Pengkajian nyeri dengan ditanyakan pada klien data Paliatif : nyeri

terasa ketika digunakan miring- miring, Qualitas : nyeri seperti

tertusuk-tusuk, Region : nyeri pada bagian perut, Skala : skala nyeri 6,

Time : nyeri saat miring kanan kiri. Data objektif : klien terlihat

meringis kesakitan menahan nyeri pada perut. TD : 120/80 mmHg, S:

36,50C, N : 86 x/menit, RR : 20 x/menit.

Dalam mengatasi diagnose keperawatan nyeri akut berhubungan

dengan agen cidera fisik post section caesarea, penulis merencanakan

tindakan keperawatan yang bertujuan nyeri dapat berkurang dengan

rencana tindakan tersebut yaitu kaji skala nyeri, rasionalnya adalah

mengetahui tingkat nyeri, ajarkan tekhnik distraksi relaksasi (Tarik

nafas dalam), rasionalnya adalah untuk mengurangi nyeri, bantu dalam

posisi yang nyaman, rasionalnya adalah posisi yang nyaman dapat

mengurangi nyeri, kolaborasi dalam pemberian analgesic, rasionalnya

adalah mengurangi nyeri.

Pada implementasi untuk mengatasi nyeri akut berhubungan

dengan agen cidera fisik post operasi Sectio caesarea, penulis tidak
mengalami hambatan dalam melakukan tindakan keperawatan karena

nyeri yang dialami klien dapat berkurang dan diatasi dengan melakukan

tehnik distraksi relaksasi (Tarik nafas dalam) dan kolaborasi pemberian

obat analgesic.

Dari hasil evaluasi terakhir pada tanggal 11 Maret 2017 jam

17.00 WIB, dalam masalah keperawatan nyeri akut berhubungan

dengan agen cidera fisik post operasi Sectio caesarea dapat teratasi

dengan kritria hasil yang sudah ditetapkan oleh penulis yaitu skala

nyeri sudah menjadi 3, klien mengatakan nyeri berkurang, klien

menunjukkan ekspresi wajah yang tampak rileks, dan tanda-tanda vital

dalam batas normal yaitu TD : 120/80 mmHg, S : 36,50C, N : 86

x/menit, RR : 20 x/menit, walaupun kriteria hasil sudah teratasi tetapi

masih perlu dilakukan pengawasan dari perawat ruangan untuk

mencegah timbulnya nyeri kembali.

B. Hambatan Mobilitas Fisik Berhubungan Dengan Nyeri

Hambatan mobilitas fisik merupakan keterbatasan pergerakan

fisik ekstremitas secara mandiri dan terarah (NANDA, 2015).

Gejala dan tanda mayor, subjektif : klien dapat mengatur posisi

tubuh dan berinisiatif sendiri, objektif : klien mampu berpindah posisi

(Moorhead, Marison, Meridean L, Elizabeth, 2016).

Gejala dan tanda minor, subjektif : klien merasakan nyeri saat

bergerak, tidak mau melakukan pergerakan, merasakan cemas saat

bergerak, objektif : gerakan klien terbatas, sendi terasa kaku,


gerakannya tidak terkoordinasi, kelemahan fisik (PPNI, 2016).
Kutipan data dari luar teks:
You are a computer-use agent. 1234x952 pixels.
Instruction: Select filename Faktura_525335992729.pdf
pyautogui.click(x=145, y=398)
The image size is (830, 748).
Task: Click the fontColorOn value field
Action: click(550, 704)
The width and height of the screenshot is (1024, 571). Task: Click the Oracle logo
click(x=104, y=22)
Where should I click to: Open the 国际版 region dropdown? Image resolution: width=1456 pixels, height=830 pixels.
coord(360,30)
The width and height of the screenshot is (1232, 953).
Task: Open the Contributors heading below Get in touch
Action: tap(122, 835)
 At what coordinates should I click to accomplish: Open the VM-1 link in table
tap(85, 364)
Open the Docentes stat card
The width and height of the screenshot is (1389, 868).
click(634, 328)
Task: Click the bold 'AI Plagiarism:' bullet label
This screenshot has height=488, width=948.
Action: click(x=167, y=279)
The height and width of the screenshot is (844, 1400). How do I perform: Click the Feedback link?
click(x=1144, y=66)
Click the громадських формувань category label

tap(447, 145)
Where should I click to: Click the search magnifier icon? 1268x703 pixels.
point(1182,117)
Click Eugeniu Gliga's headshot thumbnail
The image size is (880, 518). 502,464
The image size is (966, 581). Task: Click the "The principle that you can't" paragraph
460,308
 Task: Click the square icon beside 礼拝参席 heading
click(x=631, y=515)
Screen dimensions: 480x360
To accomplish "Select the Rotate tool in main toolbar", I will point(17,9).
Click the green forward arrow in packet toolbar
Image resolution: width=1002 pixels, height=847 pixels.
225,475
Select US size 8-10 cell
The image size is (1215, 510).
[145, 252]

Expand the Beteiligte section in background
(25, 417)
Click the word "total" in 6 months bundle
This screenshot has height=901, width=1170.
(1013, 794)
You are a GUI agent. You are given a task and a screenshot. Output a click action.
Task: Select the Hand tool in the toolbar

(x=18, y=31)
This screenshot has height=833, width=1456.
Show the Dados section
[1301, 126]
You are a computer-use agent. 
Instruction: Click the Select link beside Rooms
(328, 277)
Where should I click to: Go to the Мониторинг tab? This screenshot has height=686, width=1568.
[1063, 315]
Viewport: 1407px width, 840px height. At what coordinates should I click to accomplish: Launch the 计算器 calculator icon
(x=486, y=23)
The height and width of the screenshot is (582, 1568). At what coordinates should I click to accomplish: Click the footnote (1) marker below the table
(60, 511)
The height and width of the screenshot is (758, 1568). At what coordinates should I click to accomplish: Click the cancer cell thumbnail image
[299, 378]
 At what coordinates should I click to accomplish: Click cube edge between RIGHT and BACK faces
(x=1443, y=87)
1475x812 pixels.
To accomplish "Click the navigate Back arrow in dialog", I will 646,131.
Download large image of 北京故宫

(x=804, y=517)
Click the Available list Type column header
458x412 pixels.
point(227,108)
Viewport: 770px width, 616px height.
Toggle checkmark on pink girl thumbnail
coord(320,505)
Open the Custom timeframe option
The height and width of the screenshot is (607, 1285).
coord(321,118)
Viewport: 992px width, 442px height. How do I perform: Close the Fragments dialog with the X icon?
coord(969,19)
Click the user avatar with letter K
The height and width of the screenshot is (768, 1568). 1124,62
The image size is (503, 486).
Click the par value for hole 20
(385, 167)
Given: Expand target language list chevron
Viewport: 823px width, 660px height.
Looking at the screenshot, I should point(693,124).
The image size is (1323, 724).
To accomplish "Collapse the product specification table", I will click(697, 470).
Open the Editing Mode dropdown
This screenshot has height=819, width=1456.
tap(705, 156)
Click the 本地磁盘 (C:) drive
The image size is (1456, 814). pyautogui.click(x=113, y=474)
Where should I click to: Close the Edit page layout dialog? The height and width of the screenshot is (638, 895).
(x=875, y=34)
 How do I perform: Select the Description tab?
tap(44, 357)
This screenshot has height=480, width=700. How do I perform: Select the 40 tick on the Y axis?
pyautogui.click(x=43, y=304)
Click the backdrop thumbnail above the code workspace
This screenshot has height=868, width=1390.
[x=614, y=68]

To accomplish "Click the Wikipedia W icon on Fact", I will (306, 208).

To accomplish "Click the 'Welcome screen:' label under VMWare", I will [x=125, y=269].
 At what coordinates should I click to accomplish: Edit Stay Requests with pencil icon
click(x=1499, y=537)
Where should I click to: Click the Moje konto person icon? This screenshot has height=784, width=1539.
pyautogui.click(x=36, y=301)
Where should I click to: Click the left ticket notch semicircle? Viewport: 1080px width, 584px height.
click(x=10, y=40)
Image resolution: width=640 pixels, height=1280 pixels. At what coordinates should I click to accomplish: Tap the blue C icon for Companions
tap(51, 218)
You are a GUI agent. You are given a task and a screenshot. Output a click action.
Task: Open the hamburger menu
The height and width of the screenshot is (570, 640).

Untuk masalah keperawatan hambatan mobilitas fisik, etiologinya

yaitu adanya hambatan mobilitas fisik yang disebabkan oleh nyeri

karena luka post operasi Caesar dan hal tersebut kurang tepat karena

nyeri sebelumnya sudah diangkat sebagai masalah diagnose yang

pertama, sehingga nyeri tersebut sudah teratasi maka tidak akan timbul

masalah keperawatan dengan hambatan mobilitas fisik, sehingga

etiologi yang dipilih sesuai dengan data yang diperoleh. Berdasarkan

SDKI (2017) intoleran aktivitas merupakan ketidakcukupan energi

psikologis atau fisiologis untuk mempertahankan atau menyelesaikan

aktivitas kehidupan sehari-hari yang harus ingin dilakukan karena

sesuai data yang ada pada klien yaitu post Sectio caesarea pada hari

pertama terpsang kateter, masih mengalami nyeri, dan saat melakukan

aktifitas sehari-hari klien masih dibantu, namun pada keadaan klien

tidak ditemukan data mengenai kelainan kardiovaskuler, peningkatan

respiratori, peningkatan teknan darah dan lainnya.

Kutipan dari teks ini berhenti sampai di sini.